- Podany tekst:
===============
DAJ CYNK

Ta fotografia skrywa niezwykłą tajemnicę. Znasz ją?

Bartek Grzankowski (Grzanka)

Artykuł sponsorowany


Dziś chyba każdy modyfikuje zdjęcia. Oczywiście w różnym stopniu, co nie zmienia faktu, że zanim zdjęcie trafi do albumu lub do mediów społecznościowych dzieje się trochę magii. Powiew świeżości w tym temacie wprowadziło Galaxy AI, które może znacznie poprawić nasze kadry. Ale nie zawsze było tak łatwo.

Czerwone oczy, zła kompozycja, ktoś zamknął oczy na zdjęciu… też macie już tego dosyć? Na szczęście dziś to już nie problem, nawet po zrobieniu zdjęcia. Ba, taka poprawka jest czasem wręcz dziecinnie prosta. Zwłaszcza gdy do robienia i korekty zdjęć mamy odpowiedni smartfon, a szczególnie przedstawiciela serii Samsung Galaxy S24. Choć nie zawsze było tak łatwo, jak teraz – w historii fotografii nie brakuje spektakularnych przykładów fotomontażu. Dziś pokażę Wam najlepsze z nich.
===============
- Wyodrębniony materiał:
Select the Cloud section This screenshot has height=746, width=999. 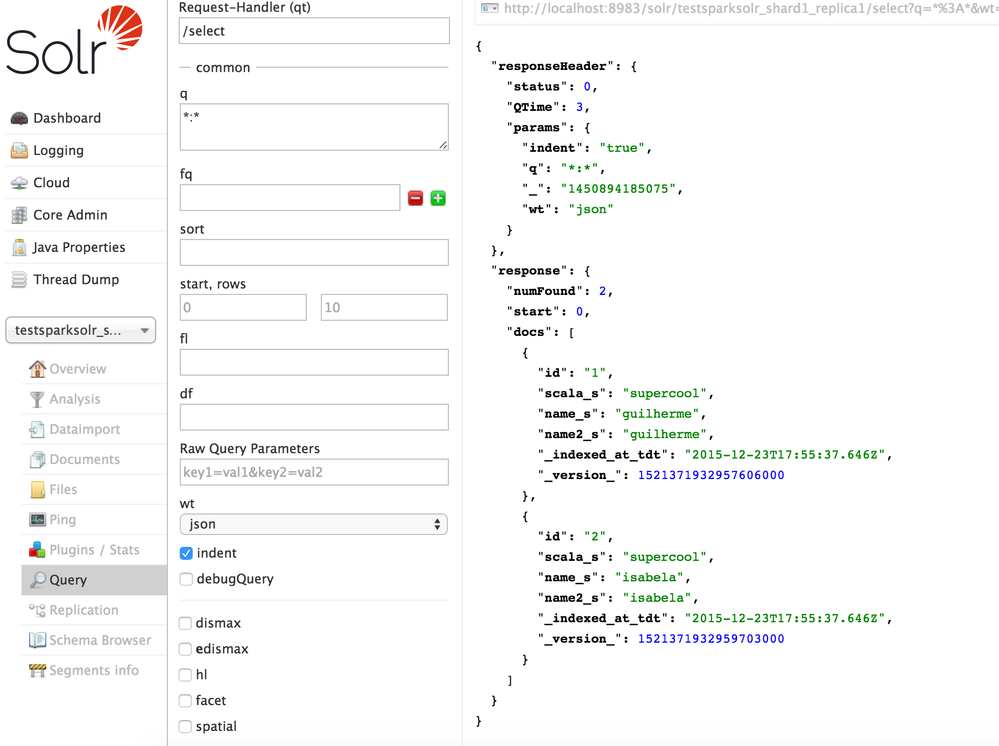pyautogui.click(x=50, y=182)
===============
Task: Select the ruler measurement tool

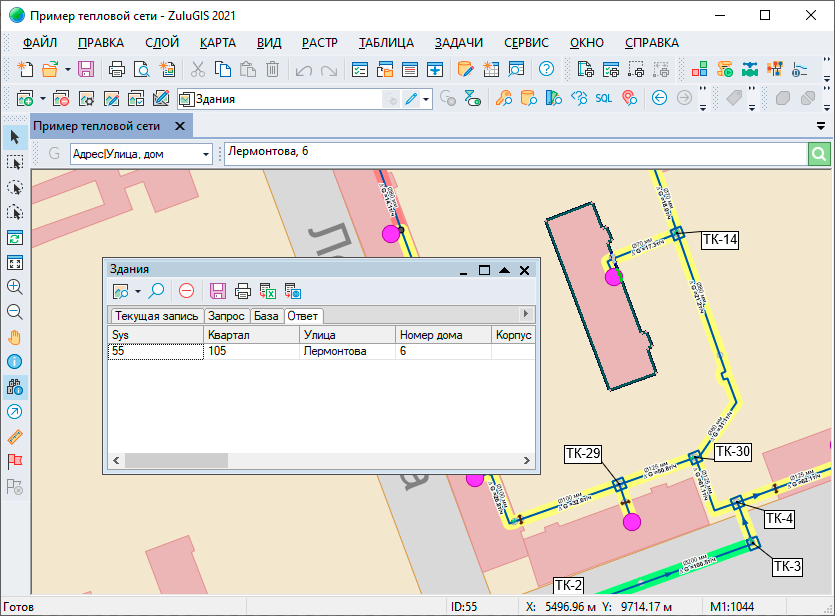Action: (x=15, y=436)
===============
- Polecenie:
Przepisz dosłownie fragment podanego tekstu od słów „Bartek Grzankowski (Grzanka)” do słów „najlepsze z nich.”.

- Odpowiedź:
Bartek Grzankowski (Grzanka)

Artykuł sponsorowany


Dziś chyba każdy modyfikuje zdjęcia. Oczywiście w różnym stopniu, co nie zmienia faktu, że zanim zdjęcie trafi do albumu lub do mediów społecznościowych dzieje się trochę magii. Powiew świeżości w tym temacie wprowadziło Galaxy AI, które może znacznie poprawić nasze kadry. Ale nie zawsze było tak łatwo.

Czerwone oczy, zła kompozycja, ktoś zamknął oczy na zdjęciu… też macie już tego dosyć? Na szczęście dziś to już nie problem, nawet po zrobieniu zdjęcia. Ba, taka poprawka jest czasem wręcz dziecinnie prosta. Zwłaszcza gdy do robienia i korekty zdjęć mamy odpowiedni smartfon, a szczególnie przedstawiciela serii Samsung Galaxy S24. Choć nie zawsze było tak łatwo, jak teraz – w historii fotografii nie brakuje spektakularnych przykładów fotomontażu. Dziś pokażę Wam najlepsze z nich.